Tel Aviv University and American researchers have managed to cure diabetes in mice by creating insulin- producing cells from stem cells taken from the liver of a four-month-old miscarried human embryo and implanting them into Type I (insulin-dependent) diabetic mice.

Prof. Shimon Efrat of the department of Human Genetics and Molecular Medicine at TAU's Sackler School of Medicine and colleagues in Israel and the US hope that eventually such cells could be transplanted into human diabetics - if a way is found to protect them from rejection through an autoimmune attack.

The genetically engineered human cells will theoretically be ready for clinical trails in two or three years, but in order it to become practical, some capsules or other "vehicle" that holds and protects the cells from being attacked by the body's immune system must be developed. The team is working on such a vehicle, as are many other teams abroad, but so far no one has succeeded.

The important development - the first time that an unlimited supply of insulin-producing human cells has been developed - was reported in the latest issue of the Proceedings of the [US] Academy of Sciences (PNAS).

Efrat, who returned from Israel a few years ago after working at Yeshiva University's Einstein College of Medicine, worked for 12 years on mice cells. Three years ago, the team advanced to human cells.

"There have been suggestions of a synthetic structure to hold the insulin-producing cells while protecting them from an autoimmune attack, but it hasn't yet proved itself. It's likely that a combined technique will be developed," Efrat said. "If the cells become part of body tissue, with blood supply, it could be a one-time implantation, but if in a capsule, they would have to be implanted from time to time."

The embryonic cells were grown in a tissue culture. The team, which included scientists from Einstein and the University of California at Sacramento, showed that these cells can produce a third of the amount of insulin normally secreted in the body by beta cells in a normal pancreas. That would be enough to cure Type I diabetes, which occurs when the body's immune system mistaken recognizes beta cells as "strangers," attacks them and destroys them. The body suddenly has no insulin to metabolize sugar in the blood, which can cause death without insulin injections.
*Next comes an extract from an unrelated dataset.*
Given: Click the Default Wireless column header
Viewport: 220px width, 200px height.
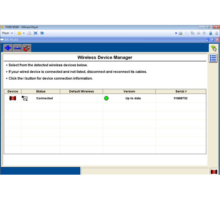Looking at the screenshot, I should coord(81,91).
Another treatment is a pancreas transplant, but the supply of organs is short and the recipient has to take anti-rejection drugs for the rest of his life.

The development is also expected to help patients with Type II diabetes, who produce some insulin but whose body suffers from insulin resistance, making its use inefficient. About a third of these patients have to inject themselves with synthetic insulin. If blood sugar levels are not kept in balance with insulin levels, the patient is at higher risk for a stroke, heart disease, blindness, and limb amputation.